I’ve been hearing about Bernard Cornwell’s “Sharpe” series for some time, even before Sean Bean began making a name for himself by dying dramatically in movies (I’m not being flip—too flip, anyway—he dies better than just about anyone. His death as Boromir still gets me choked up). I finally got around to picking up the first book in the series, “Sharpe’s Tiger”. It turns out that it’s only first in chronological order, not in the order they were written. I don’t know if that’s good, bad, or indifferent, however.
If you’re looking for a book about the noble British bringing civilization to the world, this isn’t it. In many ways the book is as dark and gritty as I care to take on. Life among the lower dregs of His Majesty’s Army is no Sunday in the Park With George. Scum, it seems, rises to the top, and likes to use that position to persecute Private Richard Sharpe.
His Sergeant, Obadiah Hakeswill, has it in for him and is looking for ways to get rid of him so he can take the pretty young widow who’s taken a shine to Sharpe and sell her into prostitution. He nearly succeeds, too, by provoking Sharpe into striking him, which gets him sentenced to a thousand lashes—pretty much guaranteed a death penalty. But frankly by the end of the book I hated Hakeswill as much for his incessantly backing up everything he says by an appeal to the Bible “A private should never go thinking himself above his sergeant! Says so in the scriptures, it does!”
Luckily for Sharpe he has caught the positive attention of a few gentlemen officers as well, and he’s spared from death in order to mount a mission into the fortress of the Muslim warlord trying to wrest India from the British, in order to rescue a captured spy—or at least get what information he has. It’ll take about all the luck, cunning, and strength Sharpe possesses to come out alive again.
Much of the book is grounded in history—much more than I expected, actually. Most of the major events happened, and many of the characters did exist. Obviously they take some liberties with the role Sharpe plays, but even some of that is offered by way of explanation for what really happened. And as a representation of history, Cornwell feels obligated to present everything with a certain level of accuracy. Hence the book gets rather course at times. It’s also not particularly for the squeamish, either.
In the end I enjoyed the book. Cornwell winds the tension up pretty well, and gives Sharpe a great chance to be heroic. He also, in spite of his low birth and station, is probably one of the more moral characters in the army. Indeed, Cornwell pulls no punches in suggesting that the British were hardly the moral superiors of the natives they were there to civilize.
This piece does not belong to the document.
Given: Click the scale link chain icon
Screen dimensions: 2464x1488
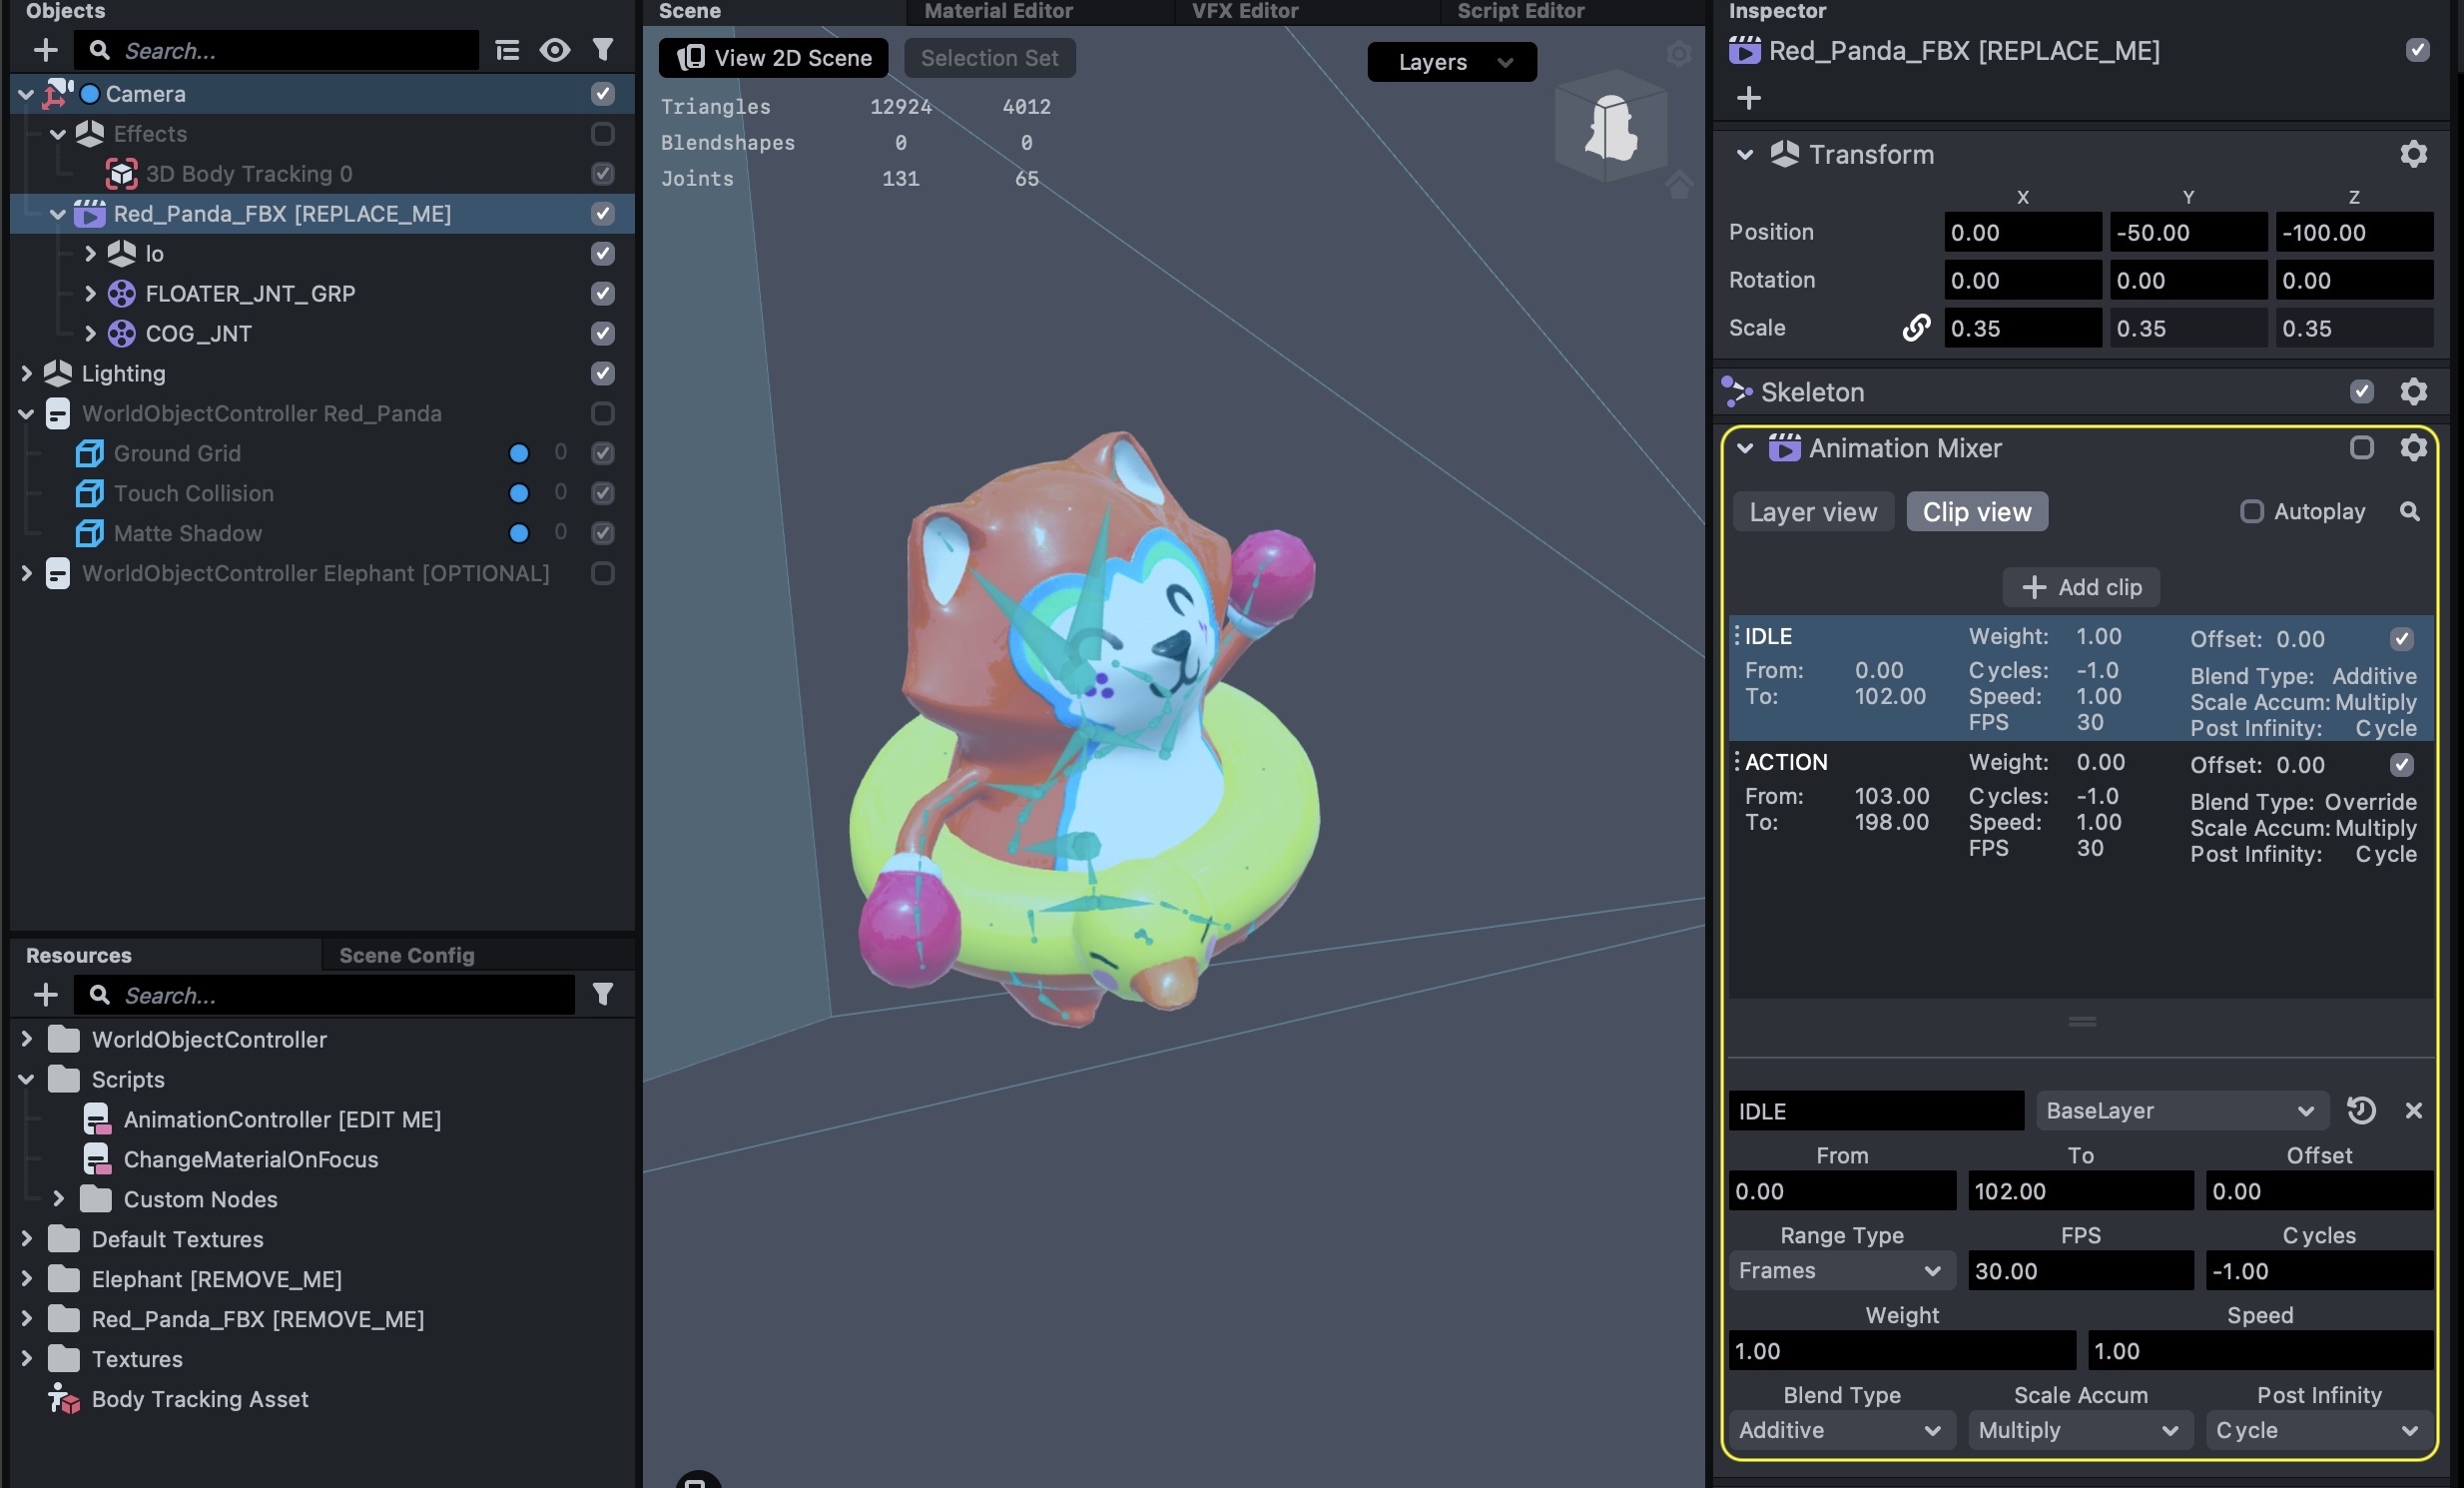Looking at the screenshot, I should pyautogui.click(x=1915, y=328).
I suppose in part it’s that open honesty in Cornwell’s depiction that allows me to trust him to be my guide through this historical time and place. For the most part there’s little effort wasted on trying to show anyone as “wrong” or “right”. It simply was what it was.
The book doesn’t lack for adventure. Sharpe is not quite a superhero—certainly he’s not the brightest candle on the cake, but he’s a competent soldier, and when he gets riled up in a good cause he’s almost unbelievably good. But that’s the adventure aspect coming through, and it’s good fun.
I’m not in a hurry to rush out and get the next book, but I may come back to Richard Sharpe again. His world is perhaps a bit too gritty for me, but there’s much to recommend it as well. You will come out of it feeling like you understand that part of history a bit better, and that you were able to get a fairly accurate glimpse of life in those times. It was well worth the price of admission.
Yeah, Hakeswill is intended to get on everyone’s nerves. I can’t recall if it was in that book or another (sadly, Hakeswill comes back at least once), but he got on the nerves of most of the officers too (especially the ones who’ve READ the Bible). The Sharpe books are good reading, but I can agree that you don’t want to read them too fast. It’s a brutal, violent world he lives in and too big a taste will make you depressed.